À partir de la crise de 2008, toute la planète a adopté cette mécanique. Lorsque les taux s’emballent, les banques centrales interviennent en rachetant les obligations pour forcer les taux à revenir à des niveaux acceptables. En effet, sans intervention des banques centrales pour ramasser les surplus d’obligations dont personne ne veut, les taux montent.
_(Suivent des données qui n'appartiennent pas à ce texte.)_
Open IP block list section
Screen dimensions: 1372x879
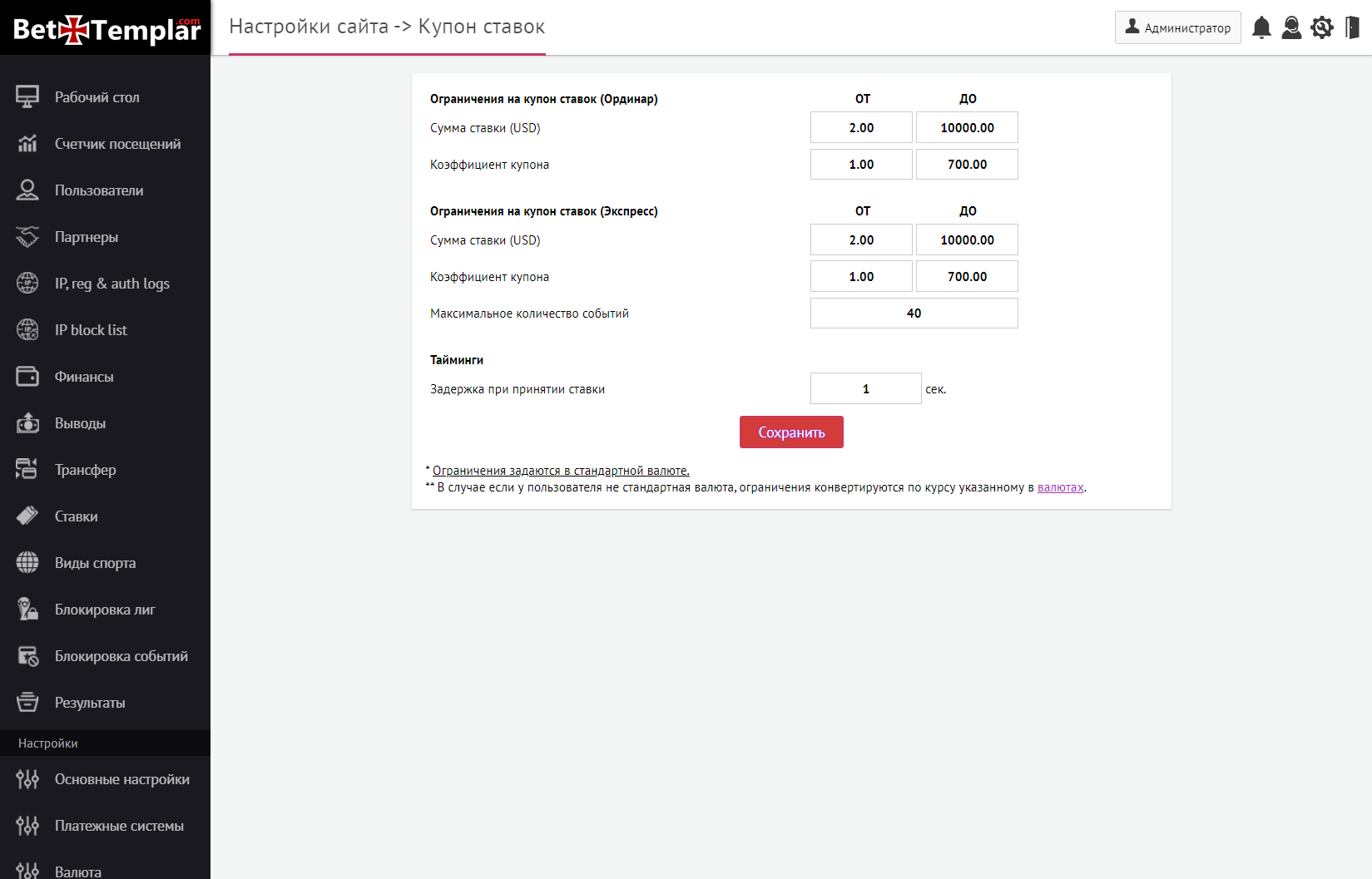click(91, 330)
C’est ce qui semble arriver aux États-Unis depuis le début de l’année 2022, moment où la FED a cessé son programme de rachat d’obligations. Les taux montent beaucoup trop pour ce que notre système hyper-endetté est capable d’absorber. Avec une telle dette gouvernementale, la quantité faramineuse d’obligations gouvernementales sur le marché exige une quantité d’acheteurs tout aussi phénoménale. Sans la FED comme acheteur de dernier recours, on fait face à un grave problème sur le marché obligataire américain : il est en panne d’acheteurs.
L’offre dépasse la demande
Il faut dire que les Américains détiennent la plus grosse dette gouvernementale au monde : 33.7 trilliards! On parle souvent du Japon comme étant le pays lu plus endetté par rapport à son PIB. Mais la valeur nominale de sa dette est 4 fois plus petite que celle des États-Unis. Et cette dette japonaise est entièrement financée par les Japonais, ce qui est très différent de la situation des pays occidentaux. On a cru jusqu’à maintenant qu’on pouvait pelleter la dette en avant et qu’il n’y aurait jamais de problème. Il semble que nous sommes arrivés à un seuil où les dettes ne peuvent plus rouler aussi aisément qu’avant.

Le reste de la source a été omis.